● REQUIREMENTS:
1. In the SharePoint backup post, how many threads did the writer always leave assigned for backup and restore operations?
2. Revise the stretch from "Configuring SharePoint 2010" through "scheme of things." in the SharePoint backup post, putting "Central Admin" in place of "Central Administration".
3. Can you summarize the SharePoint backup post in two sentences?

● EXCERPTED TEXT:
— begin —

Scalability in the hardware and software space is all about parallel computing nowadays. Consider our modern hardware: it used to be that all we really cared about was how fast our CPU could run (“how many GHz?”) Now, we care more about how many cores our CPU has, whether or not those cores support Hyper-threading, how many memory channels our CPU has available to it, etc. Scale-out beats scale-up.
The same is largely true in the software space. Most IT folks learned some time ago that “multithreading” and “higher performance” tended to go hand-in-hand or were at least associated in some way. Multiple threads of execution meant better scheduling of limited processor resources and fewer chances that one long-running operation would bottleneck an entire application.
Configuring SharePoint 2010 Farm Backup and Restore
When I first saw the following section in the “Configure Backup Settings” section of SharePoint 2010’s Central Administration site, it brought a big grin to my face:
In SharePoint 2007 and earlier, administrators had no real levers to pull to try and tune the performance of farm backup and restore operations. This obviously changed with SharePoint 2010. We were basically being handed a way to adjust those processes as we saw fit – for better or worse.
Strangely enough, though, I never really took the time to explore the impact of those settings in my SharePoint environments. I always left the number of assigned threads for backup and restore operations at three. I would have liked to mess around with the values, but something else was always more important in the grand scheme of things.
Why Now?
I’ve been working on a new “backup tips and tricks” whitepaper, and I found myself looking for backup and restore concerns within the SharePoint platform that I may not have given much attention to in the past. It didn’t take much wading through Central Administration before I once again found myself looking at thread counts for backup and restore operations.

— end —

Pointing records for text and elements
— begin —

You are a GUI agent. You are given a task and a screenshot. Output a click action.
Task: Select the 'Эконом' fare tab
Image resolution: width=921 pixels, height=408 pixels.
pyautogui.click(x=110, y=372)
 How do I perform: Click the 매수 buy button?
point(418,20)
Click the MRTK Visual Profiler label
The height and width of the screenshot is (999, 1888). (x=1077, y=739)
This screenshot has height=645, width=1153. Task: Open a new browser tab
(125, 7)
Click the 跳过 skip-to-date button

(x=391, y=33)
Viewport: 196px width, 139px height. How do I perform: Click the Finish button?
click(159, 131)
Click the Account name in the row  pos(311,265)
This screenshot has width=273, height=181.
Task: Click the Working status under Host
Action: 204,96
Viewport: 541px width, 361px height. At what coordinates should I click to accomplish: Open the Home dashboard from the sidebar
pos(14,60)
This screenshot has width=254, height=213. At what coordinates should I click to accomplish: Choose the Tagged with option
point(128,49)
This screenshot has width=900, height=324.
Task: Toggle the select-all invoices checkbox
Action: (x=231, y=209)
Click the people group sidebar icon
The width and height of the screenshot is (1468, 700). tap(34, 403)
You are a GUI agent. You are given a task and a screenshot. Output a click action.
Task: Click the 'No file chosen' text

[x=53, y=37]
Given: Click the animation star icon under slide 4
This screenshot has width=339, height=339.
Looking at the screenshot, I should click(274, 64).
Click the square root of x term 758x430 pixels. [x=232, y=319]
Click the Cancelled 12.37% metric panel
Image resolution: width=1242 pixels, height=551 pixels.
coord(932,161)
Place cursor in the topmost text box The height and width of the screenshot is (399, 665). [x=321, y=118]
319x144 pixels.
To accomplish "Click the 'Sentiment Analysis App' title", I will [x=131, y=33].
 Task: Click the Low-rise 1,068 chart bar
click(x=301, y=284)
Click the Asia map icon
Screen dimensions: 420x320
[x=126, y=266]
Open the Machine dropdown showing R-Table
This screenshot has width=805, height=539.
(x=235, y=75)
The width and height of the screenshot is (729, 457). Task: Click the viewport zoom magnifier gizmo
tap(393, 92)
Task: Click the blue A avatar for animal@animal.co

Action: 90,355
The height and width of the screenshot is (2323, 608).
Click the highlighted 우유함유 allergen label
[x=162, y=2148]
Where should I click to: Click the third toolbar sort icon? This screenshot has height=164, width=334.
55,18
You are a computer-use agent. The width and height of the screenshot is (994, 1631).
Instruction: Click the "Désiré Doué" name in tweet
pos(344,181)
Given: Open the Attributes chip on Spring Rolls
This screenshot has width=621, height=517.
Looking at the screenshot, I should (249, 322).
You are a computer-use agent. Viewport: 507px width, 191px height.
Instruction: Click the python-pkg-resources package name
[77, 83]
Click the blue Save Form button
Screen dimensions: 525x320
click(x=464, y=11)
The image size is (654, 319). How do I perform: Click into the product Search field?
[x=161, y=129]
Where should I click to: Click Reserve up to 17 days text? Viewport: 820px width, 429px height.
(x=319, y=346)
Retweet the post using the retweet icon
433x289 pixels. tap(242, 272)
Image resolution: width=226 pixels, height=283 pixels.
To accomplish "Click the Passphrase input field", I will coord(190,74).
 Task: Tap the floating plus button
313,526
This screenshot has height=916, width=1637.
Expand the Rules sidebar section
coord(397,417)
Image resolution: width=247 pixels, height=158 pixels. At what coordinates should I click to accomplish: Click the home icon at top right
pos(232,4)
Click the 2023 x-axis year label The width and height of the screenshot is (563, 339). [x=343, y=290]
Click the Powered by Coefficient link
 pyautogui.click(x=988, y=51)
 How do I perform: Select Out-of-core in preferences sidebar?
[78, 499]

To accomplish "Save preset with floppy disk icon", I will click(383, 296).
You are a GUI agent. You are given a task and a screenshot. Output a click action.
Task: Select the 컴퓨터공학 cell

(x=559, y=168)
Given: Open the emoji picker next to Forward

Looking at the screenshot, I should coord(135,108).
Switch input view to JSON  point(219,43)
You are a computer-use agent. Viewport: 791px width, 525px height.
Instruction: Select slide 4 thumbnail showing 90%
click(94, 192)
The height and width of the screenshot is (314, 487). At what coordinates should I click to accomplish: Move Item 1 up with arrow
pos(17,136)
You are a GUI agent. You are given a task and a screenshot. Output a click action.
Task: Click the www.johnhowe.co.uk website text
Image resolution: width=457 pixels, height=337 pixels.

— end —

● RESPONSE LIST:
1. Three.

2.
Configuring SharePoint 2010 Farm Backup and Restore
When I first saw the following section in the “Configure Backup Settings” section of SharePoint 2010’s Central Admin site, it brought a big grin to my face:
In SharePoint 2007 and earlier, administrators had no real levers to pull to try and tune the performance of farm backup and restore operations. This obviously changed with SharePoint 2010. We were basically being handed a way to adjust those processes as we saw fit – for better or worse.
Strangely enough, though, I never really took the time to explore the impact of those settings in my SharePoint environments. I always left the number of assigned threads for backup and restore operations at three. I would have liked to mess around with the values, but something else was always more important in the grand scheme of things.

3. Scalability in both hardware and software now depends on parallel computing, and multithreading has long been associated with higher performance. SharePoint 2010 gave administrators thread-count settings for tuning farm backup and restore, which the writer left at three until work on a new whitepaper led back to them.